DOCUMENT SECTION:
○ ○ ○

Experts agree that the sooner CPR is started on an individual whose heart stopped, the greater the chances of survival. Japanese researchers have reported that continuing CPR half an hour or longer may help patients survive with good brain function. The study specifically determined that 38 minutes of CPR may recover and have good brain function.
The findings of this study will be presented at the annual American Heart Association meeting in Dallas. Despite the findings that giving CPR for longer periods may be worth it, some are still skeptical on the findings.
According to Dr. Hector Medina, a cardiologist at Scott and White Healthcare in Round Rock, Texas, “… [this] study has to be looked at with a lot of caution. Thirty-eight minutes is long time, even for a young patient.” He continued by saying that, “In routine practice, after 30 minutes… we give really good thought about the feasibility of continuing the resuscitation effort, particularly in older patients.”
Dr. Medina said that since the study has to be reported at a meeting and has not being published in a peer-reviewed journal, it is difficult to draw conclusions.
The researchers reviewed data on more than 280,000 individuals who had experienced a cardiac arrest outside a hospital. In each episode of the cardiac arrest, there was a person nearby. The study was narrowed down to a group of individuals whose heart started beating after resuscitation. This is called “return of spontaneous circulation.” This group had almost 32,000 people.
Researchers found that after 30 days of the cardiac arrest, more than 27% had good brain function. Those that averaged 13 minutes from the moment their heart stopped until it started beating again had good brain function. The less favorable outcomes occurred when CPR averaged 22 minutes. Some people had favorable outcomes after 38 minutes of resuscitation. The most important piece of information showed that with each minutes that passed, the odds of surviving without severe brain damage dropped by 5%.

○ ○ ○

DATA SHOWN:
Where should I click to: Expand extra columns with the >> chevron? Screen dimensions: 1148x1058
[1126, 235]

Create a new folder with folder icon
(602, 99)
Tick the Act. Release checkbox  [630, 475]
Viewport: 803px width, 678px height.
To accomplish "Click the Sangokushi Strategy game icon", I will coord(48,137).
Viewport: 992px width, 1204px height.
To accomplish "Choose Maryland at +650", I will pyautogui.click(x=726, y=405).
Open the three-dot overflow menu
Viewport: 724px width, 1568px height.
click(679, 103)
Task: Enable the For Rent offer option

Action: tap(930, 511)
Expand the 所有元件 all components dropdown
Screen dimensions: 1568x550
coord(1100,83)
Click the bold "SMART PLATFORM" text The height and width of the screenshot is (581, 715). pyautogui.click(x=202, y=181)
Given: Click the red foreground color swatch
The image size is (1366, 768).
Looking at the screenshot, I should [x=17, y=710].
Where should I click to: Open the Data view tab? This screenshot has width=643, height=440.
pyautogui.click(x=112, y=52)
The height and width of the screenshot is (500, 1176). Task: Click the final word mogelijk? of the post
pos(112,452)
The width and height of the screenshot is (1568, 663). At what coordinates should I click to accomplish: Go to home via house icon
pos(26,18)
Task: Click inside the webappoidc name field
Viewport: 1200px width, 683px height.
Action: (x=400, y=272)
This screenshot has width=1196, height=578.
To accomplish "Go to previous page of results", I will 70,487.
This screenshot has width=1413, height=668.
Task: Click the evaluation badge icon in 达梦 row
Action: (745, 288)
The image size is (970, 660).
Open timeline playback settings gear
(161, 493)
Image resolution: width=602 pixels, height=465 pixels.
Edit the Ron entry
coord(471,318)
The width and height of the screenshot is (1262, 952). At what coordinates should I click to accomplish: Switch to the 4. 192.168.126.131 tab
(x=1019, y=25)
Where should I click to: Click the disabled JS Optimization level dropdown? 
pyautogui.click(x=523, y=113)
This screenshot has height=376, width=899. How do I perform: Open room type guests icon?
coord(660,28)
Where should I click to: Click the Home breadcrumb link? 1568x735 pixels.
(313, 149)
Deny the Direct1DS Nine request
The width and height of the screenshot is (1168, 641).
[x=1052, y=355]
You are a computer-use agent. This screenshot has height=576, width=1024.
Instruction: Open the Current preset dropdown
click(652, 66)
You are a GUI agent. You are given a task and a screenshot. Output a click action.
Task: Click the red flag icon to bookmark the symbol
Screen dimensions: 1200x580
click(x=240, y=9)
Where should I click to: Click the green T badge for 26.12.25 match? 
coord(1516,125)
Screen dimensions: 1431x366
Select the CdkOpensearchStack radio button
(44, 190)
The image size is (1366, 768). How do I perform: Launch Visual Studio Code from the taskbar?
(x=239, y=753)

○ ○ ○

TASKS:
A – Translate into Spanish the following sentence from the article on CPR duration and survival: "The researchers reviewed data on more than 280,000 individuals who had experienced a cardiac arrest outside a hospital."
B – Proceed with the article on CPR duration and survival, beginning after its final sentence.

RESULTS BY TASK:
A – Los investigadores revisaron datos de más de 280 000 personas que habían sufrido un paro cardíaco fuera de un hospital.

B –
Dr. Suzanne Steinbaum, a preventative cardiologist at Lenox Hill Hospital in New York City, analyzed the findings of the study. According to Dr. Steinbaum, the return to spontaneous circulation by 13 minutes offered the best neurological outcomes and anything beyond 38 minutes did not have favorable outcomes. Both of the experts said that it wouldn’t be possible for one person to do 38 minutes of resuscitation on their own. In a hospital, Dr. Medina stated that health care workers trade off every 3 minutes or so because CPR is a very labor intense activity.
The American Heart Association has recently simplified CPR recommendations and recommended only hands-on resuscitation. Hands-on CPR guidelines advice called 911 and then pushing hard and fast on the center of the chest. According to AHA, doing hands-on CPR can double a person’s chance of survival. Other research presented at the meeting stated when people at a shopping mall were shown a one-minute video detailing hands-on CPR, they were more likely to call 911 and initiate hands-only CPR. Dr. Steinbaum states that people should not feel like there is nothing to do in these circumstances, she recommends calling 911 and starting compressions.